- [Records shown]
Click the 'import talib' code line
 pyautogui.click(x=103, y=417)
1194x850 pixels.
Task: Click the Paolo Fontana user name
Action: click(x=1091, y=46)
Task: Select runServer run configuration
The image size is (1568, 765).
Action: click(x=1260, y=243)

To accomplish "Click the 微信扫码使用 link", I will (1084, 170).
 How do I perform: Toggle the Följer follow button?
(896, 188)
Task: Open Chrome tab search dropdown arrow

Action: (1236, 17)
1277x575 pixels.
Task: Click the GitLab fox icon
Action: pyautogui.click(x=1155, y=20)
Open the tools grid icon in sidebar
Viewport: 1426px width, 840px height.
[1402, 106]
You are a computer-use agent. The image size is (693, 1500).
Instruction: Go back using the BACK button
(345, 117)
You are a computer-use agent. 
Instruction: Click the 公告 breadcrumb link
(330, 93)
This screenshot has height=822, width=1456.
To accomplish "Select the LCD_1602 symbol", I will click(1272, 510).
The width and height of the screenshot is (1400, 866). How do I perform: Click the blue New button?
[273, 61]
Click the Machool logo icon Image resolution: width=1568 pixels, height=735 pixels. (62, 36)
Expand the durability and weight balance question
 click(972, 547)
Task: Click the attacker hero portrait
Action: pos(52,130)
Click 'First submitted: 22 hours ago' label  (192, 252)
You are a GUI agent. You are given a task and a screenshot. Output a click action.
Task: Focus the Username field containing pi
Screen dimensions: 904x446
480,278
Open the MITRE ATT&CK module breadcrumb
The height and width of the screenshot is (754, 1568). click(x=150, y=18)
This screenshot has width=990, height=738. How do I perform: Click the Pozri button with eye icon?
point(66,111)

- [Task statement] Output the lines above verbatim.

- [Reply to the task]
Click the 'import talib' code line
 pyautogui.click(x=103, y=417)
1194x850 pixels.
Task: Click the Paolo Fontana user name
Action: click(x=1091, y=46)
Task: Select runServer run configuration
The image size is (1568, 765).
Action: click(x=1260, y=243)

To accomplish "Click the 微信扫码使用 link", I will (1084, 170).
 How do I perform: Toggle the Följer follow button?
(896, 188)
Task: Open Chrome tab search dropdown arrow

Action: (1236, 17)
1277x575 pixels.
Task: Click the GitLab fox icon
Action: pyautogui.click(x=1155, y=20)
Open the tools grid icon in sidebar
Viewport: 1426px width, 840px height.
[1402, 106]
You are a computer-use agent. The image size is (693, 1500).
Instruction: Go back using the BACK button
(345, 117)
You are a computer-use agent. 
Instruction: Click the 公告 breadcrumb link
(330, 93)
This screenshot has height=822, width=1456.
To accomplish "Select the LCD_1602 symbol", I will click(1272, 510).
The width and height of the screenshot is (1400, 866). How do I perform: Click the blue New button?
[273, 61]
Click the Machool logo icon Image resolution: width=1568 pixels, height=735 pixels. (62, 36)
Expand the durability and weight balance question
 click(972, 547)
Task: Click the attacker hero portrait
Action: pos(52,130)
Click 'First submitted: 22 hours ago' label  (192, 252)
You are a GUI agent. You are given a task and a screenshot. Output a click action.
Task: Focus the Username field containing pi
Screen dimensions: 904x446
480,278
Open the MITRE ATT&CK module breadcrumb
The height and width of the screenshot is (754, 1568). click(x=150, y=18)
This screenshot has width=990, height=738. How do I perform: Click the Pozri button with eye icon?
point(66,111)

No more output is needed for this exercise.